It may be no surprise that zoonoses — diseases that spread between humans and non-human animals — threaten the health of both the public and animal populations. It’s estimated that about 60% of diseases infectious to humans are zoonotic. Zoonoses are also well known for contributing to population decline in both farmed and wild animals. For example, one strain of avian flu now impacts birds in 30 countries and has even contributed to shrinking sea lion populations.

However, less is known about how zoonoses affect wild animal welfare. Beyond just the risk of an early death, diseases can impact an animal’s body systems and behavior, including their ability to reproduce. For this reason, understanding how animals experience infection may help refine management strategies in a way that death counts alone can’t. By examining over 2,500 relationships between wild animal hosts and bacterial pathogens, two researchers measured disease impacts on welfare to offer insights for management and conservation.

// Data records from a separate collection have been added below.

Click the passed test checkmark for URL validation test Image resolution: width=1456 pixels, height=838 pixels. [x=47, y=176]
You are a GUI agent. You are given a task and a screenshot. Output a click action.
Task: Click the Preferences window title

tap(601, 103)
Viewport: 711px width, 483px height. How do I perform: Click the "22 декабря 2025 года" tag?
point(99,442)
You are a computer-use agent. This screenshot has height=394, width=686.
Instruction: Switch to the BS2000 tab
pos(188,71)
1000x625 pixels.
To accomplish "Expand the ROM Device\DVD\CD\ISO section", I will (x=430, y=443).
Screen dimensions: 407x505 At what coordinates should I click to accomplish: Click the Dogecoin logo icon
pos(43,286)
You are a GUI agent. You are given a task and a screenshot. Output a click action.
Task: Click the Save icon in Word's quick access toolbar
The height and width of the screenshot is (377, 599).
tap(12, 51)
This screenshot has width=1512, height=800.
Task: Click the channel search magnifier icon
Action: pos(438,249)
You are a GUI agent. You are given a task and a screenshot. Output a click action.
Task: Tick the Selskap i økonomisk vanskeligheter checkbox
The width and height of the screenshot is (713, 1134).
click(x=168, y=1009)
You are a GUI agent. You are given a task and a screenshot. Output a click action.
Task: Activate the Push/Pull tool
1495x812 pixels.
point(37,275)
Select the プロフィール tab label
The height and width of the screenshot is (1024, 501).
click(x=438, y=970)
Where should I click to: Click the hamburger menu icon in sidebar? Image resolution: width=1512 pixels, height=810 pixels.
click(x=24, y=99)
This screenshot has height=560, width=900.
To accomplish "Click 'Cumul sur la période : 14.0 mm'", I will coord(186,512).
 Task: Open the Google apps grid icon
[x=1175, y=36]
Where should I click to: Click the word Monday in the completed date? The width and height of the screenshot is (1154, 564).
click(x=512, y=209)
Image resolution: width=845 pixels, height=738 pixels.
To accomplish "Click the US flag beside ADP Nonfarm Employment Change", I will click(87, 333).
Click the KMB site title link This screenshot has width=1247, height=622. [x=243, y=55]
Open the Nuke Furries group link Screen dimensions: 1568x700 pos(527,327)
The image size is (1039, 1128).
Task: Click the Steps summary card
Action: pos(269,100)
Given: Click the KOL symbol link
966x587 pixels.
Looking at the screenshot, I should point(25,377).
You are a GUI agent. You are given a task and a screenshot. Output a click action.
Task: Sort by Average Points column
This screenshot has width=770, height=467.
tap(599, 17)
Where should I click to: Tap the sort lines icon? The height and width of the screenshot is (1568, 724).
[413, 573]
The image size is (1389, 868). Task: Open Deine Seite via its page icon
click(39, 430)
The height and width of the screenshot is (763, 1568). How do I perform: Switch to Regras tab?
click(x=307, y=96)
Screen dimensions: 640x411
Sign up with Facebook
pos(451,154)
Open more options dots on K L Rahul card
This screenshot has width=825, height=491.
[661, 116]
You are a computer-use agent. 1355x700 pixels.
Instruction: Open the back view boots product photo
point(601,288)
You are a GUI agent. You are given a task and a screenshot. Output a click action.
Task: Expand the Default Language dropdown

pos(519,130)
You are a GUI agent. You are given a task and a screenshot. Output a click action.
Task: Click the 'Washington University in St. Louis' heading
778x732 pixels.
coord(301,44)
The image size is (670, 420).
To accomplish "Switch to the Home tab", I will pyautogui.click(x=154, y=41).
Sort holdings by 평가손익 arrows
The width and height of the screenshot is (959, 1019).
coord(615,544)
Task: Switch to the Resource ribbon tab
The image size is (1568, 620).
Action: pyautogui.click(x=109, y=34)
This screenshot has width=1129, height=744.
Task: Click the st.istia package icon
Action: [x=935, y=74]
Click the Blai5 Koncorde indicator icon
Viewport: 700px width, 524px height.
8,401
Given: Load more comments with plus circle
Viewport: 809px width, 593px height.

Creating And Applying A Severity Index

Using an existing database, the authors identified 2,588 pairings of host species and pathogens that had information available on signs of infection. For each of these relationships, they calculated a score designed to represent how severely the pathogen impacts the host. Their formula incorporated three factors:

1. Symptom severity: How intensely the disease causes the animal to suffer, calculated as an average of all symptoms. The researchers ranked each symptom on a scale of one to three based on its impact on normal behaviors and likelihood of mortality, with three representing the highest severity.
2. Body system count: How many body systems the pathogen interferes with out of a total of 11 (e.g., respiratory, muscular, reproductive).
3. Animal welfare count: How many animal welfare domains the pathogen directly or indirectly affects out of a total of four (i.e., nutrition, health, behavior, and mental state). The researchers’ formula accounted for how the effects on welfare compound with each additional domain affected.

As an example, the authors found a score of 969.48 for one pathogen’s impact on Arabian sand gazelles, as the average symptom severity is 1.86 (causing symptoms including fever, lack of appetite, and weight loss), and the pathogen impacts three body systems and all four welfare domains.

The authors then explored the scores’ application to wild animal management and conservation. First, they examined whether there was a connection between severity and the host’s bacterial richness — the number of unique bacterial pathogens a host species has been known to carry. They also looked into whether severity differed between species of different conservation statuses (based on the International Union for Conservation of Nature’s Red List of Threatened Species). Overall, they wanted to see if bacterial zoonoses impact certain groups of animals more than others.

Findings And Implications For Wild Animal Management And Conservation

The minimum severity score was 1, which applied to over 1,000 examples of asymptomatic infections, and the maximum score was 324,645.7 (for a harbor porpoise infected with Staphylococcus aureus). The average score was 2,259.854.

Overall, the data showed that higher bacterial richness was associated with lower severity, and vice versa. However, the authors don’t know for sure if this means that species that host more pathogens experience less severe impacts of infection.

Severity scores weren’t significantly different between species of lower and higher conservation concern. But when the authors looked at the relationship between bacterial richness and severity scores for the two conservation statuses separately, they saw severity decreased with a higher bacterial richness only for species of least concern. In their view, this suggests that some species of conservation concern are less resilient to severe infection. One possible explanation is that these species’ smaller population sizes lead individuals to have lower genetic diversity, which can make them more susceptible to disease.

Study Limitations

The authors acknowledge that their findings, especially those on species of conservation concern, could’ve been biased because of how much of their data came from animals in captivity. Of the species studied, nearly half (47%) of the conservation concern species were based on observations in captivity compared to only 15% of the least concern species. The authors emphasize that captivity raises the risk of infection, can worsen existing signs of disease, and provides more opportunities for people to monitor, record, and treat disease progression. The trade-off is that the observations based on animals found in the wild are more likely to have captured only a snapshot of infection rather than symptoms throughout the course of the disease.

Further, this analysis only looked at bacterial pathogens and hosts who were mammals, birds, or reptiles. Therefore, animals such as amphibians and fishes and other types of pathogens like viruses, fungi, and parasites weren’t considered. Also, because this analysis focused on zoonoses, it didn’t examine diseases that occur only in animals but may also impact wild animal welfare and populations.

Wild Animals Deserve To Thrive, Not Just Survive

There’s a host (pun intended!) of reasons to measure disease severity in wild animals through a welfare lens that considers how animals experience infection — not just whether they survive it.

Understanding how different pathogens impact different species can help in tailoring management strategies to specific diseases and animal populations. It can also help inform the design of conservation programs like translocation and reintroduction, which can cause animals stress and raise their risk of getting infections that harm their ability to thrive in the wild.

Thus, advocates can emphasize the importance of prioritizing welfare — an animal’s physical and mental well-being — in conversations, policies, and programs that aim to advance wild animal management and conservation. Ultimately, expanding our perspective this way offers value across scales, from the protection of individual animals to the safeguarding of Earth’s biodiversity as a whole.